Manickchand refutes ‘phantom’ pensioner claims

-says reforms drove increase

Human Services Minister Priya Manickchand yesterday accused AFC MP Sheila Holder of producing a study which deliberately misrepresents the state of the Old Age Pension Programme and called on the opposition member to apologise or resign as a parliamentarian.

Defending the Pension Programme during her contribution to the 2011 Budget Debate, Manickchand rejected Holder’s assertion that the government was diverting funds through the Pension Scheme and accused her of illogical arguments. Manickchand also argued that there were several plausible reasons for the increase in the number of old age pensioners in recent years. Holder was not in the House at the time of Manickchand’s presentation.

While presenting on Tuesday evening, Holder had accused the government of using the Old Age Pension Programme to divert public funds, noting that over the last four years there has been a sharp increase in the number of old age pensioners and a consequent increase in government expenditure in this area. She charged that there are some 17,640 “phantom pensioners” and alleged that “the monthly hemorrhage from the Old Age Pension fund is over $116M or $1.3B annually.” Using data from the Human Services Ministry, Holder said that between 2002 and 2006, the number of pensioners was somewhere between 33,000 and 34,000. However, since 2007, this number increased significantly, with the figure moving to 40,389 in 2008. There was an estimated 44,000 pensioners in 2010. “Mr. Speaker, Mrs. Holder stood in this National Assembly last night (Tuesday night) and spoke in a manner that disparaged all of my staff at the Ministry of Human Services and all of the pensioners as a whole,” Manickchand said.

Priya Manickchand

Speaker Ralph Ramkarran, however, appeared to disagree with the minister. “Mrs. Holder said that there were “phantom persons who were drawing pension monies. She was not attacking existing pensioners and I didn’t hear her attacking members of your staff,” Ramkarran said.

Manickchand, however, insisted that Holder was disparaging her staff and pensioners. “If you know the system… if you were to do what Mrs. Holder was accusing the government of doing, the staff would have to do it,” she said. “And to say of a group of persons, pensioners, that 17,000 of you don’t really exist but somebody is collecting for you implies that somewhere along the line we could distrust our pensioners. And that is most disgusting,” the minister added.

Sheila Holder

Manickchand also criticised the self-conducted study that Holder based her arguments on. “There is no where on the record that gives Mrs. Holder… the credentials to do any study like this,” she said. The minister said that the study “is riddled with grammatical errors and strange mathematics” and resembles an article that was carried under the name “Peeping Tom”, an anonymous columnist in the Kaieteur News. “Mr. Speaker, I’m disappointed that we are being brought to this level in the National Assembly… the people who we represent are worthy of more,” she stated.

Reforms

Explaining the marked increase in the number of pensioners, Manickchand said that in 2006, there was a change in the ministry’s system and this resulted in the ministry coming “right to the backyard” of pensioners. She said that with the process being easier, more pensioners came on board in that year and the following year. In 2008, the minister said that the pension sum went up by 62% and this encouraged more people to register. The minister said too that some Senior Counsel also registered as pensioners in this year too. Manickchand added that more persons 65 years and older registered as pensioners since the government issued a waiver for such citizens on water rates.

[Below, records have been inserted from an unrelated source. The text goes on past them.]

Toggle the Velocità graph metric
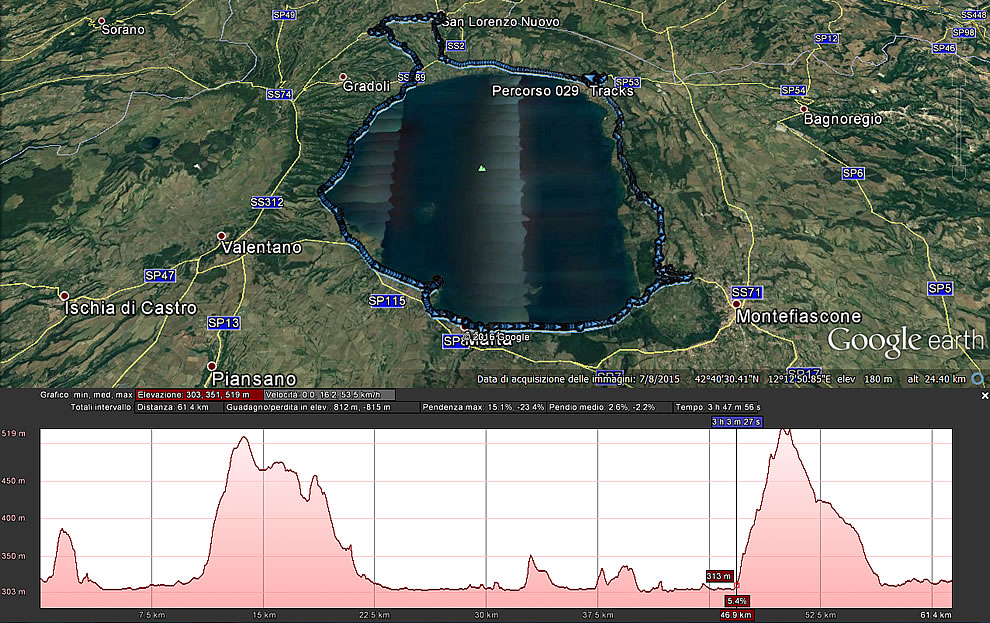This screenshot has height=623, width=990. [329, 395]
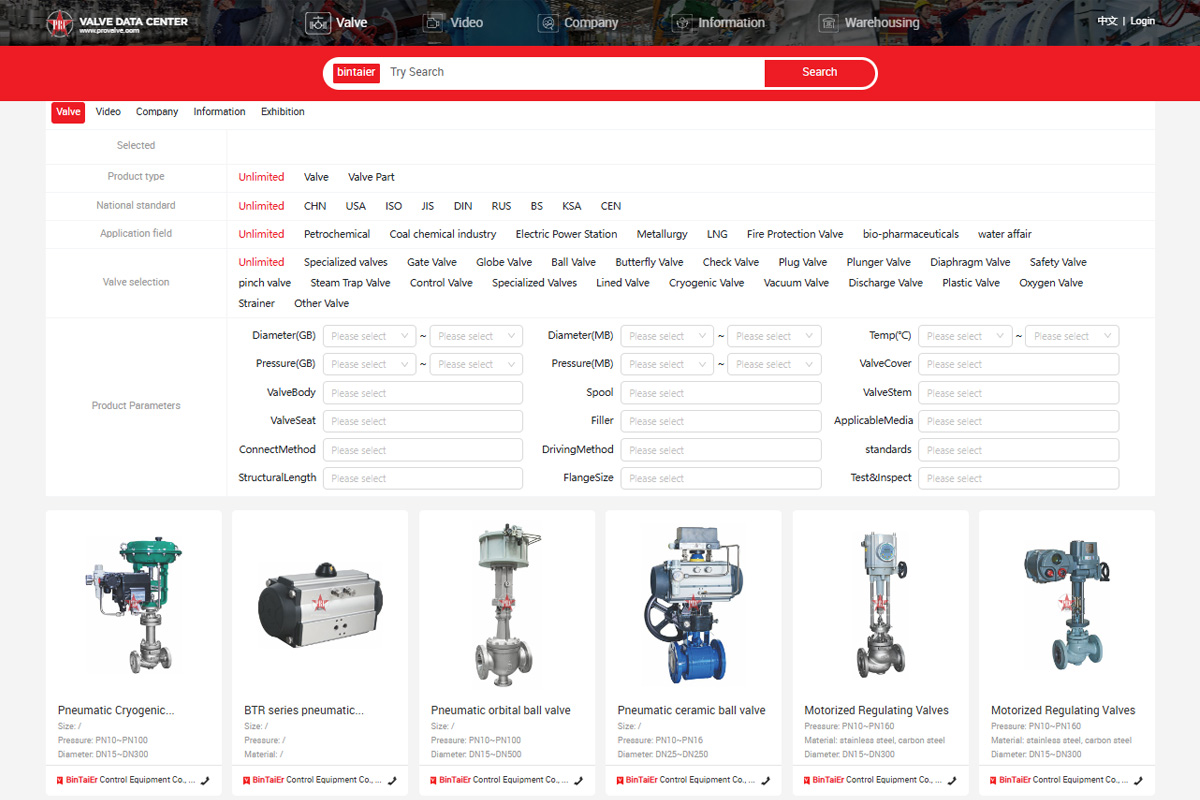Open the Warehousing section in top navigation
1200x800 pixels.
[868, 22]
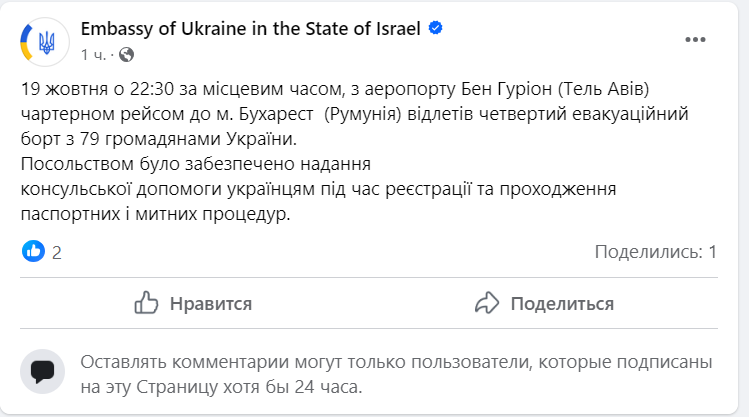749x417 pixels.
Task: Click the share arrow icon beside Поделиться
Action: click(487, 303)
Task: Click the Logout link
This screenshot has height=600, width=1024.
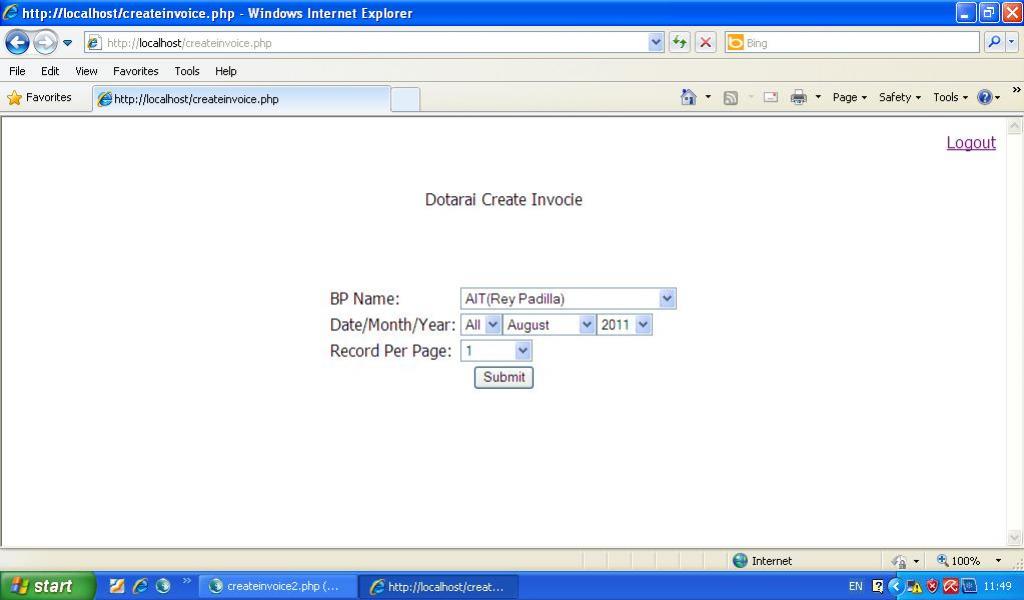Action: 969,142
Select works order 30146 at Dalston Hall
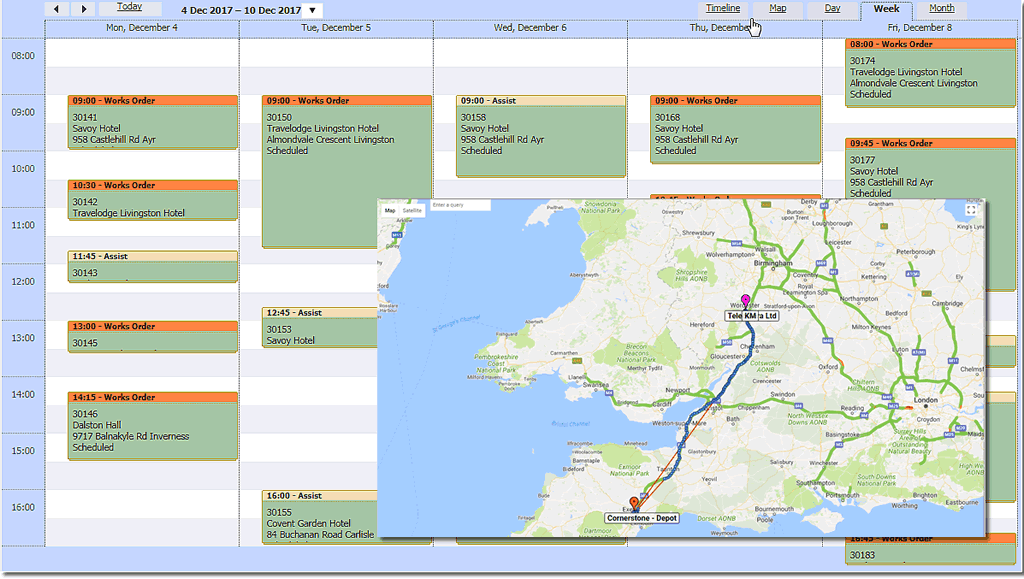 click(x=151, y=425)
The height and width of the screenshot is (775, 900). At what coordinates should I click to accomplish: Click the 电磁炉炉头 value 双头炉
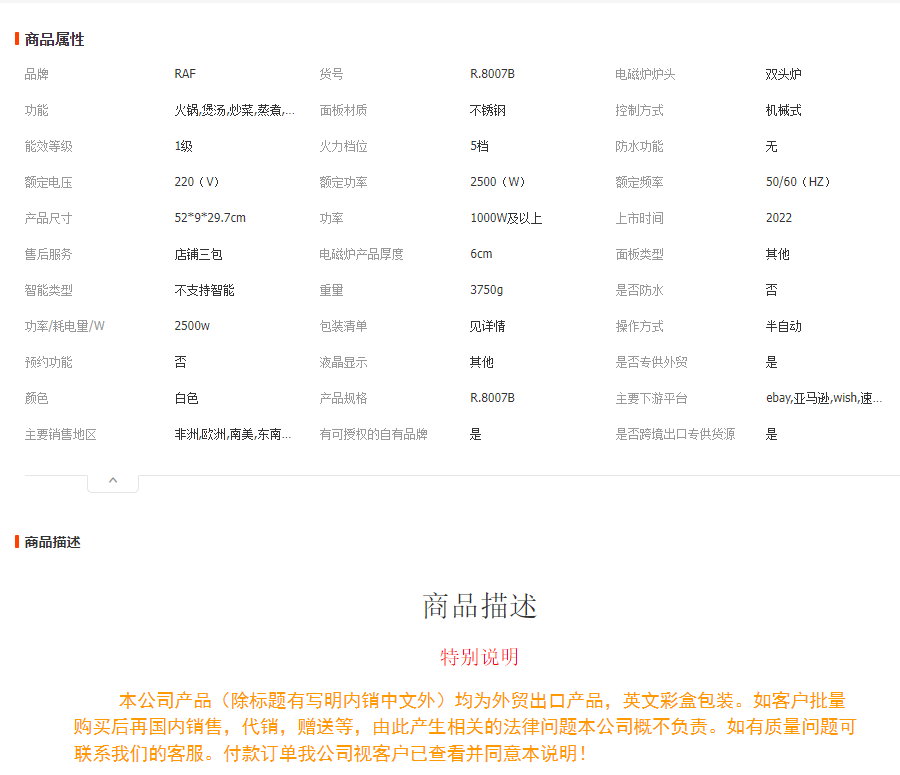tap(783, 74)
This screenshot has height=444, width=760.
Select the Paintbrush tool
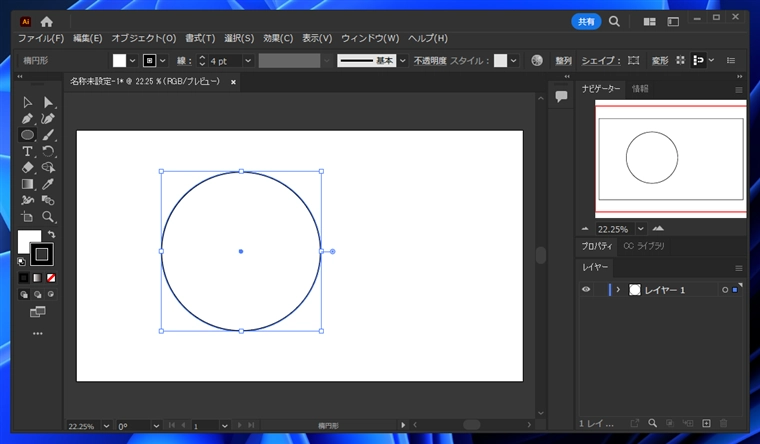pyautogui.click(x=48, y=134)
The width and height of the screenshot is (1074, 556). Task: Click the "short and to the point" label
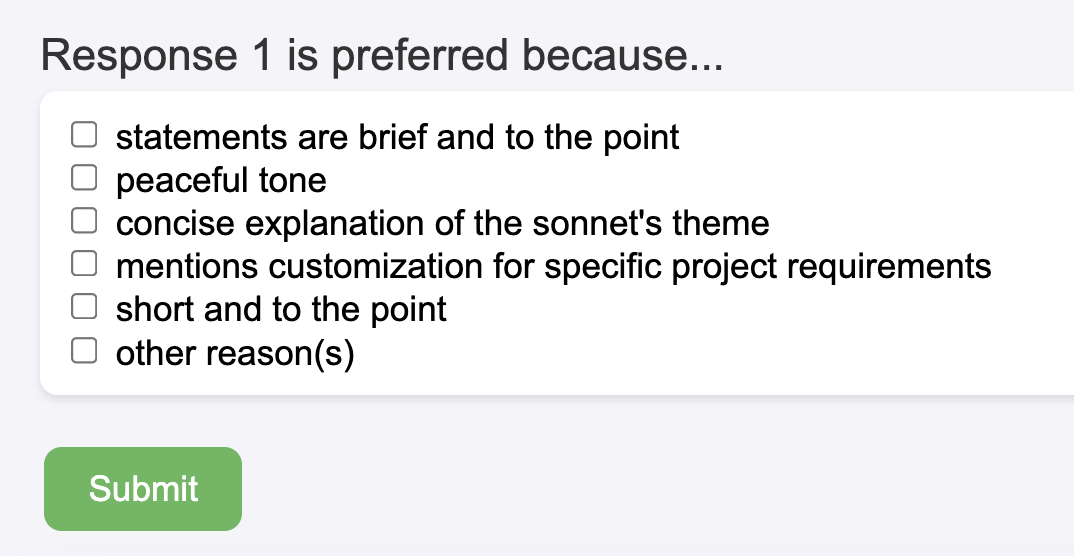pyautogui.click(x=281, y=309)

Holder, in a very unscientific way, had projected the pensioners in 2010 to be 26,360, Manickchand said, while adding that these figures could not stand up to scrutiny. The Minister pointed to a study by an expert demographer from the United Nations which projected that in 2010 Guyana would have approximately 43,539 persons who would be 65 years and older.

Regarding Holder’s assertion that the Performance/ Value for Money Audit undertaken by the Auditor General on the Pension Scheme showed that approximately 24% of persons 65 years and older were not in the ministry’s database and were not in receipt of pensions, Manickchand said that while conducting the audit, the Auditor General had taken a sample of 50 persons. Holder, Manickchand said, imposed this 24 percent on “the whole of Guyana.” “The AFC is trying to snatch from 17,000 people the thing that makes them happy every month that this government lovingly gives,” Manickchand said, as members from the government side cheered loudly. The minister said that there would be cases where a pensioner may die during the course of a year and a dishonest family member may continue to claim a pension on behalf of the dead individual. She said that eventually these persons would be caught at the end of the year.

Meanwhile, Manickchand presented to the House the records of payments made last year to all pensioners. She then invited members to examine these records, an offer which Opposition Leader Robert Corbin accepted.

“If Mrs. Holder is going to misrepresent facts like these which were easily accessible, then Mrs. Holder must resign,” Manickchand said.  “You cannot call for us to be accountable and then you cannot be accountable for what you say… I call for that, if Mrs. Holder is not going to apologise for this,” she added. The minister said she was making the call on behalf old age pensioners.